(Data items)
****
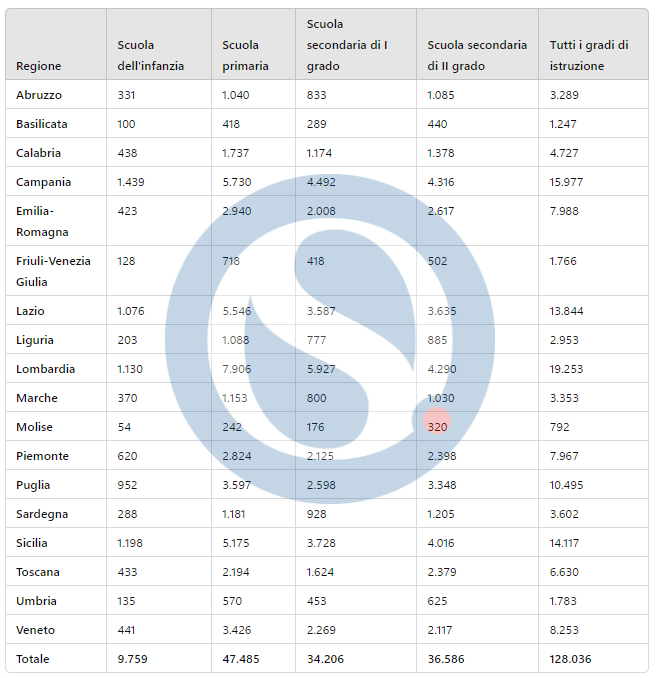Click the Lombardia row label

pos(46,369)
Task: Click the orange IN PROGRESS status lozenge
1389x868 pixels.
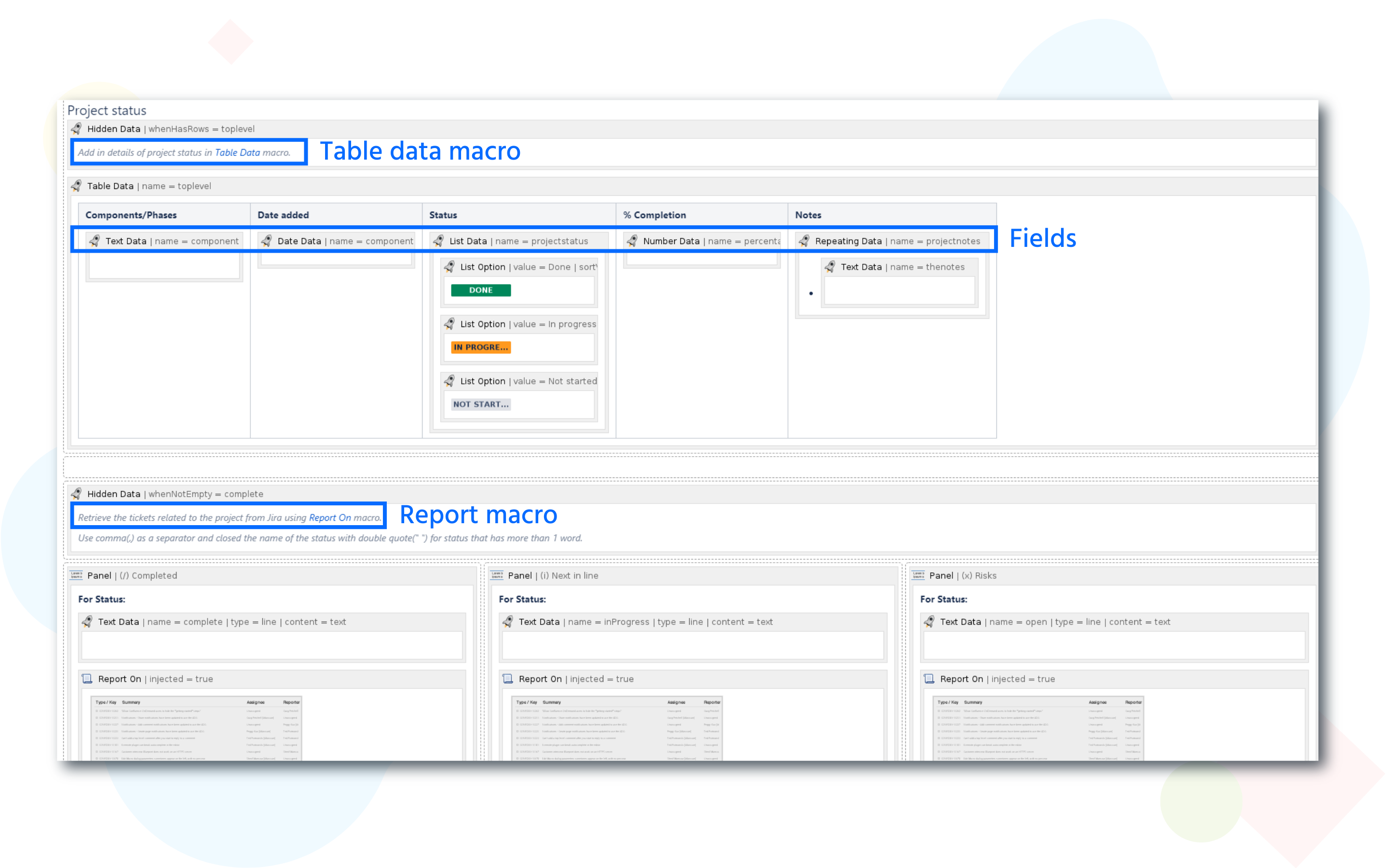Action: point(480,347)
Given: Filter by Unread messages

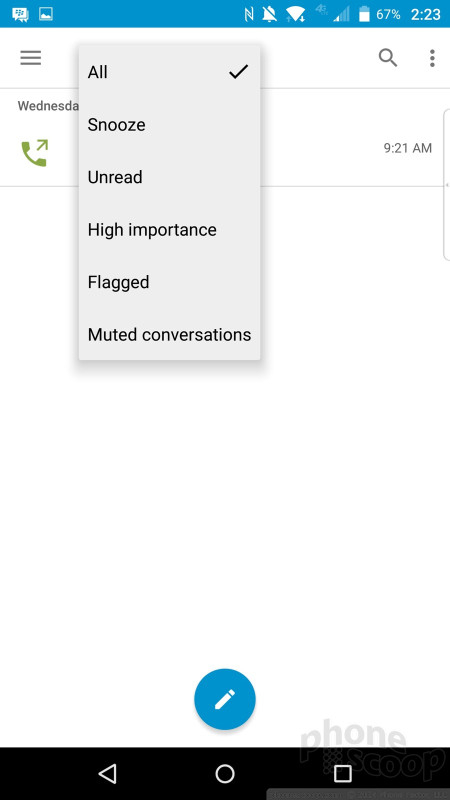Looking at the screenshot, I should click(169, 177).
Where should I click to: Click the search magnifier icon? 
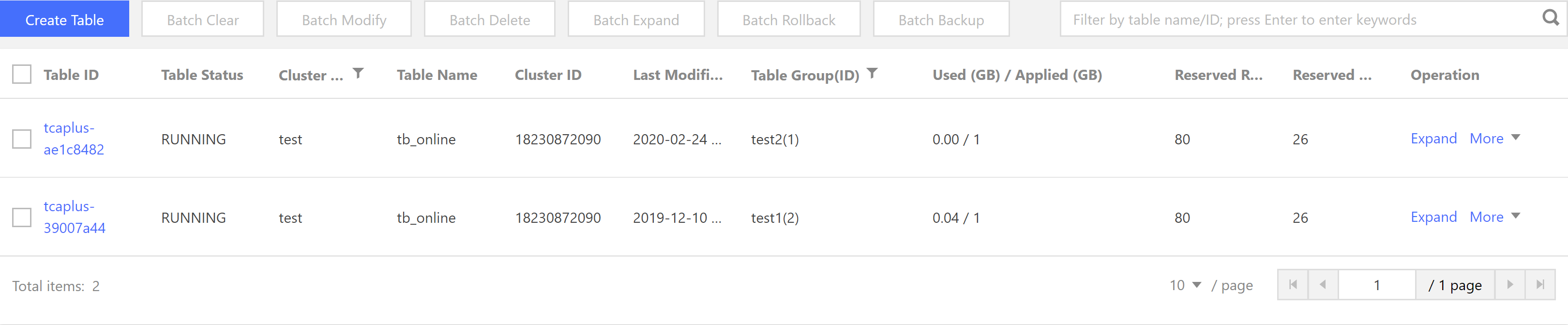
****
Do this:
Write out every item above line for line, without changing a character, and leave out the pictures.

Solution for this exercise:
Click the Lombardia row label

pos(46,369)
Task: Click the orange IN PROGRESS status lozenge
1389x868 pixels.
Action: point(480,347)
Given: Filter by Unread messages

Looking at the screenshot, I should click(169, 177).
Where should I click to: Click the search magnifier icon? 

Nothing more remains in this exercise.